🤖 AI Summary
This work proposes a compact and efficient audio–text embedding approach that effectively leverages the Whisper encoder, addressing the limitations of existing methods which underutilize Whisper and suffer from high-dimensional embeddings and low efficiency. The method introduces a learnable global token into the Whisper audio encoder and jointly trains it with a text encoder, employing a two-stage training strategy combined with Matryoshka loss. This is the first framework to successfully integrate Whisper into audio–text embedding learning.
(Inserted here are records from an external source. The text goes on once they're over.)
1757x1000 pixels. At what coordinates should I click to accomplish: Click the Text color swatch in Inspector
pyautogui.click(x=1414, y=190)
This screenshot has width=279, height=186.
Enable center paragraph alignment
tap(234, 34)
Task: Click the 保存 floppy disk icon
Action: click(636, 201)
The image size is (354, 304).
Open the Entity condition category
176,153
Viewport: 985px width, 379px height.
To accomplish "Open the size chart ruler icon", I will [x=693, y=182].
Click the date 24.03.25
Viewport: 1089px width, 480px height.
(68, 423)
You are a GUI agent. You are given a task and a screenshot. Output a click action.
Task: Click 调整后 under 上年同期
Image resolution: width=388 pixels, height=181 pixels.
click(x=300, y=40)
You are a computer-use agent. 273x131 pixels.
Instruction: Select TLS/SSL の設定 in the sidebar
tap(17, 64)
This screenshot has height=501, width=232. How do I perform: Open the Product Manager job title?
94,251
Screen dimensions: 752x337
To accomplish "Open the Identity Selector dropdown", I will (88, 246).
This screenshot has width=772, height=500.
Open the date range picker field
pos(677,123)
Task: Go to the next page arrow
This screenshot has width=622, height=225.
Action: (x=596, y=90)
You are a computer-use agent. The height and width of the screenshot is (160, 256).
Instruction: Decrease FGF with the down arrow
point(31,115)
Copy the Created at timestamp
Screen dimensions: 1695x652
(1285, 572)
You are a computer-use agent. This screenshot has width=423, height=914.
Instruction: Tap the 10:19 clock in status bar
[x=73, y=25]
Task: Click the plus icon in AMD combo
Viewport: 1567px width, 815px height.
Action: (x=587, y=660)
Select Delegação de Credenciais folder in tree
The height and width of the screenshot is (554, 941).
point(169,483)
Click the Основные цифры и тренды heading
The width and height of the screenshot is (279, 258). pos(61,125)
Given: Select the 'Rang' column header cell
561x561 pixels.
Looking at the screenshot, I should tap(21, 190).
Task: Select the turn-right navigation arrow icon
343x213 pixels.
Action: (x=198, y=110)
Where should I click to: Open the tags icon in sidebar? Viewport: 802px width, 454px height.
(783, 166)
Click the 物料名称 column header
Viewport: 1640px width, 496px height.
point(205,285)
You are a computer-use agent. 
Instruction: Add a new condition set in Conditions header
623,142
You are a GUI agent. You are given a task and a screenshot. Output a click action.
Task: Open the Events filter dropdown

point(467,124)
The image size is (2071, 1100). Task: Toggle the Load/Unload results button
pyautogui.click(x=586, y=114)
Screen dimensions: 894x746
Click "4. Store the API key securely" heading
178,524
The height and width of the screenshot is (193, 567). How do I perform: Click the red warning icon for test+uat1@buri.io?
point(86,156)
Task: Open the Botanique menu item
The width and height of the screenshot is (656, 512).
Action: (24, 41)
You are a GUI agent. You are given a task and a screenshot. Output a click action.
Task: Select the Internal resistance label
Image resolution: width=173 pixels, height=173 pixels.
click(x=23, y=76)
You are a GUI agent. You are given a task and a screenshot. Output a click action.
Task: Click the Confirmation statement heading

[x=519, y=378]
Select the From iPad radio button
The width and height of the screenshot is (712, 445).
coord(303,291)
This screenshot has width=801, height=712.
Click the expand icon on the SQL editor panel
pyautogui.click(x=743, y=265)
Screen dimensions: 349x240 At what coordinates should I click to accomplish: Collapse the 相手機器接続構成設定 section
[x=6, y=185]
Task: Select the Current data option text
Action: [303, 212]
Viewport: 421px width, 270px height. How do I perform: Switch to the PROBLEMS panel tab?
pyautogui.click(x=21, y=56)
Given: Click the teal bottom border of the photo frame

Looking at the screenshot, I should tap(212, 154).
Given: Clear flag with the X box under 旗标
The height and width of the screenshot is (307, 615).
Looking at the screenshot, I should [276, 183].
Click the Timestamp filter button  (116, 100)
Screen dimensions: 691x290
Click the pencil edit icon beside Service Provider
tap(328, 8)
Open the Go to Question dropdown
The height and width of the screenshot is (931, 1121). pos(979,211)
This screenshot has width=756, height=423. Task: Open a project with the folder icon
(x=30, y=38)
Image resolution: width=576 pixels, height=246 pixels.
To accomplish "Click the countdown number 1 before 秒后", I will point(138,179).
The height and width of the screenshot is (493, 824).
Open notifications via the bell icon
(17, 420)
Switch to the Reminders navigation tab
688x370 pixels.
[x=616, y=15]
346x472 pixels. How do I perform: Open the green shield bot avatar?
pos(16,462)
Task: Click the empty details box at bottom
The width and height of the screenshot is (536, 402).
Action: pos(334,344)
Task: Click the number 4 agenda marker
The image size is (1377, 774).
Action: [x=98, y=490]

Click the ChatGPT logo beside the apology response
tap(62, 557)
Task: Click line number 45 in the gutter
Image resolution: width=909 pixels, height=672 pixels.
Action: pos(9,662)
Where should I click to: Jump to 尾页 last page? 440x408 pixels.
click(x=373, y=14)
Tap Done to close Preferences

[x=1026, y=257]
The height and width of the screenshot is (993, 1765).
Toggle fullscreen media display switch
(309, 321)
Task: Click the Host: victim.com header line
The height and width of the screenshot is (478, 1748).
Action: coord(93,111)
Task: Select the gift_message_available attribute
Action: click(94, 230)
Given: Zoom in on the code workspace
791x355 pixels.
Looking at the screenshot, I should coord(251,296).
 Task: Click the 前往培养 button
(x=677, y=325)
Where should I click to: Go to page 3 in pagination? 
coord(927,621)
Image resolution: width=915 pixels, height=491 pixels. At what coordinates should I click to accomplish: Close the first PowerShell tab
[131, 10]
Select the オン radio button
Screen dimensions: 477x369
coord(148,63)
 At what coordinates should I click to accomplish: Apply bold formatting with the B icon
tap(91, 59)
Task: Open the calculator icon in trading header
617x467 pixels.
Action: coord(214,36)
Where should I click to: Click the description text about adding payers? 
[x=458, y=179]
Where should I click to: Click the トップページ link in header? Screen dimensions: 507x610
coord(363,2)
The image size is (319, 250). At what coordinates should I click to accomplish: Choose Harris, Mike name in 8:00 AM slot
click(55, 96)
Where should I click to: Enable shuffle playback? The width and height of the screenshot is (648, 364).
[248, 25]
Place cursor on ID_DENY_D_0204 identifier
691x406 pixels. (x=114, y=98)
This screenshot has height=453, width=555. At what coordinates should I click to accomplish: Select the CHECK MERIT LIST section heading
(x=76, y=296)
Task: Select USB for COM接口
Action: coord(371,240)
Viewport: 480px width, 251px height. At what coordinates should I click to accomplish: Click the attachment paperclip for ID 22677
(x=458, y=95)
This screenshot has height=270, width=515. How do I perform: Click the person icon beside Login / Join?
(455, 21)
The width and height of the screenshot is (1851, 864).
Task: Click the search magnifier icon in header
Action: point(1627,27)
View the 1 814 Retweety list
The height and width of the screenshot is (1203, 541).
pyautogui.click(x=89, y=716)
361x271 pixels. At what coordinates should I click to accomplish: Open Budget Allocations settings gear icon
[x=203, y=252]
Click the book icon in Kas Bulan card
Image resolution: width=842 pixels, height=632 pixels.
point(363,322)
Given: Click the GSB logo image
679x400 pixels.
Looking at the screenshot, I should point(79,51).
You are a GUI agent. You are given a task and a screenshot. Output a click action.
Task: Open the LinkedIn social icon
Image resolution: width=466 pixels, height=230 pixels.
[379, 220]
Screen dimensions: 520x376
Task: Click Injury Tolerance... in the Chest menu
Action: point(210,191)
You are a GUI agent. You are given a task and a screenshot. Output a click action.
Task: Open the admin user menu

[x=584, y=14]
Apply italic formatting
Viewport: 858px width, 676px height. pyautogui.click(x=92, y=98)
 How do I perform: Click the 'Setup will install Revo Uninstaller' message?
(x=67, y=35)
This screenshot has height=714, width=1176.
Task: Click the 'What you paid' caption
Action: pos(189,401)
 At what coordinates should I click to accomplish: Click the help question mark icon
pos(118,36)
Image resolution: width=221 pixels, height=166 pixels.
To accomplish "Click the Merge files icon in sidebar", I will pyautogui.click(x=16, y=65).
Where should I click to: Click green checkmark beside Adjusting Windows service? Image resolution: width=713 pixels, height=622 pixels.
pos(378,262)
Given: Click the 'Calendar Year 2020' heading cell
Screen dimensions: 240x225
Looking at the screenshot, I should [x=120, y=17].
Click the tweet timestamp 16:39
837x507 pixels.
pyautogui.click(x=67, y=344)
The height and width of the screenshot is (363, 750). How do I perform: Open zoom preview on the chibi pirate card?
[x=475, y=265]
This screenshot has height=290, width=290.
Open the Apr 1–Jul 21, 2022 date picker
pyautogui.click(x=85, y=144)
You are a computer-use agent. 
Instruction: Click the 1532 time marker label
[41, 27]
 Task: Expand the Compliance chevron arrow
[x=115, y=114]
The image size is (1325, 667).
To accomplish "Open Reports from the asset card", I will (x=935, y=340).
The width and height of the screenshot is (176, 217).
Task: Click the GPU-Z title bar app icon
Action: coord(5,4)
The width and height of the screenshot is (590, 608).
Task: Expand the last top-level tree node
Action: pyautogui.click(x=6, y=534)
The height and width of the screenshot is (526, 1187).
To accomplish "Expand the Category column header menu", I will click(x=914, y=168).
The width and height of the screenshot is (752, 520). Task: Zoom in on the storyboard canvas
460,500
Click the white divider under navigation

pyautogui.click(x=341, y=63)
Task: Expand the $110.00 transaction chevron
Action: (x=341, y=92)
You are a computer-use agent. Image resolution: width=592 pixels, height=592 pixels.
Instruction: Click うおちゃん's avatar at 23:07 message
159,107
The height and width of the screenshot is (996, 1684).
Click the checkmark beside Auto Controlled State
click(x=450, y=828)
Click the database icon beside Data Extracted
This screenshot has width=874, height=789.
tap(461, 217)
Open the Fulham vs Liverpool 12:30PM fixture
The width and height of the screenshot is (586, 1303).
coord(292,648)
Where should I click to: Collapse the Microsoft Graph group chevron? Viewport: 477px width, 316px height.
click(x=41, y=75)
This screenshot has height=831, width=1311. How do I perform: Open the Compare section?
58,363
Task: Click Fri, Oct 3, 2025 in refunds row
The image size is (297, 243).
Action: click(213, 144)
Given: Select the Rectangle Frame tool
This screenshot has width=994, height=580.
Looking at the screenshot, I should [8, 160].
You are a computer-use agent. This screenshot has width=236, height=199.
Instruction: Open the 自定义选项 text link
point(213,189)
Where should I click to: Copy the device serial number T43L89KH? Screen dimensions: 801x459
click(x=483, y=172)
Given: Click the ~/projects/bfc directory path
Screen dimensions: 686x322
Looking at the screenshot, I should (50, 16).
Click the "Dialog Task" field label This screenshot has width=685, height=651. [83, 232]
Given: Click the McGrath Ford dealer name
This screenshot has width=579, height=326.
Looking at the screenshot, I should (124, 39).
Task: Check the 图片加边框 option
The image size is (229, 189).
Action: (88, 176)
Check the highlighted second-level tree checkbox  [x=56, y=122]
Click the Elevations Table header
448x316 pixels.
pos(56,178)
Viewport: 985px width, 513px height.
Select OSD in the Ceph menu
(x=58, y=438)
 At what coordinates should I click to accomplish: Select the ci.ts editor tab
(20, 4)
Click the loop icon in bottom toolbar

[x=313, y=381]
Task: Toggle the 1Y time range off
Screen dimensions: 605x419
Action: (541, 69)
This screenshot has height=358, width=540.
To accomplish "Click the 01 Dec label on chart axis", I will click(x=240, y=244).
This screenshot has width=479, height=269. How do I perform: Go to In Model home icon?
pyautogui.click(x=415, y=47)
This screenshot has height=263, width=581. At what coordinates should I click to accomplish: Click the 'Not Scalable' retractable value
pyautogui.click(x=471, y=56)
The resulting model achieves state-of-the-art performance while enabling an 8× compression of embedding dimensions, delivering strong results on audio–text retrieval, multiple-choice question answering on AIR-Bench, and zero-shot classification tasks. Notably, it substantially reduces storage and computational costs with minimal performance degradation.
📝 Abstract
Whisper has become the de-facto encoder for extracting general-purpose audio features in large audio-language models, where a 30-second clip is typically represented by 1500 frame features projected into an LLM. In contrast, audio-text embedding models like CLAP-based models have largely relied on alternative audio encoders (e.g., HTS-AT, PaSST), and have not leveraged Whisper effectively. We present WavLink, a compact audio-text embedding model that augments Whisper encoder with a learnable global token, trained jointly with a text encoder. Through a systematic study of design choices, including pretrained text encoders, loss functions, training modes, and data mixtures, we identify configurations that yield state-of-the-art retrieval performance. Our two-stage training recipe across three model sizes, combined with Matryoshka-style supervision, improves scalability, enabling 8x smaller embeddings with minimal performance drop. WavLink also demonstrates competitive performance on AIR-Bench with MCQs and zero-shot classification.